Ицкоатлю показалось, он начал понимать его. Когда прокладывают мост через пропасть, не посылают тяжёлого мужчину. Только самый лёгкий и ловкий может перебраться по тонкой верёвке и закрепить толстый канат, который станет основой для моста, способного выдержать даже носильщика с тяжёлой корзиной.
— Верно, — ещё один кивок. — Наших сил хватит, чтобы отправить тебя в другой мир, где нет своих богов. Там ты получишь новое тело и сможешь начать всё заново. Научишь людей быть настоящими воинами, достойными нашего покровительства. Построишь для нас пирамиду — хватит и небольшой, величие нужнее вам, чем нам. И протянешь мост для богов.
— Но этот мир рухнет, если вы покинете его, мой господин, — Ицкоатль всё ещё не понимал.

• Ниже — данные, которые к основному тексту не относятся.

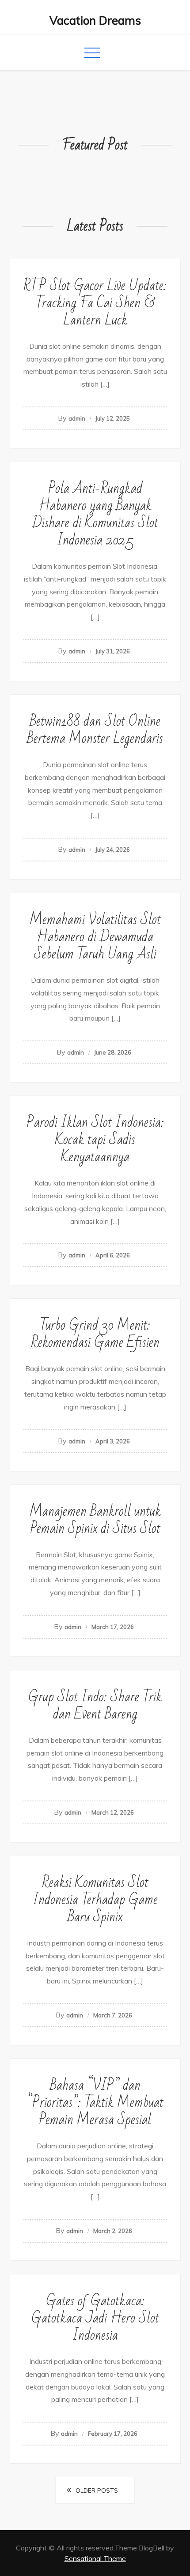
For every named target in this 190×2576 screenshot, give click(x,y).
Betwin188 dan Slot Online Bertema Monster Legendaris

— Нет, Ицкоатль, — бог улыбнулся. — Пока мы живы, пока кровь жертв окропляет алтари, порядок в мире будет соблюдён, где бы мы ни находились. Теночтитлан или Тлашкала — вы враждуете, но кровь ваших жертв одинаково ценна для мироздания. Этот мир или другой — нет разницы, пока жертвы приносятся во имя поддержания общего порядка. Это как выйти из одного города и войти в другой — но нам будет нужен проводник.
Теперь он понял.
— Предлагать такой выбор — не предлагать его вовсе, — сказал Обсидиановый Змей. — Послужить богам и в посмертии — что может быть почётнее для воина? Разве смогу я наслаждаться раем, зная, что срок уже отмерен и конец неизбежен? Такой рай будет хуже мучений Миктлана… Но позволь мне спросить, мой господин.
Он кивнул, уже зная, о чём его будут спрашивать, но Ицкоатль всё равно заговорил. Так ему было легче было принять неизбежное.
— Буду ли я помнить свою жизнь здесь?
— Будешь, — отозвался бог воинов. — Иначе как же ты сможешь научить других, если сам не будешь помнить, чему ты должен их учить?
— Буду ли я помнить всё, что ты рассказал мне? — снова спросил Ицкоатль.
— И это тоже ты запомнишь, — пообещал Мештли. — Иначе не сможешь выполнить поручение, данное тебе богами.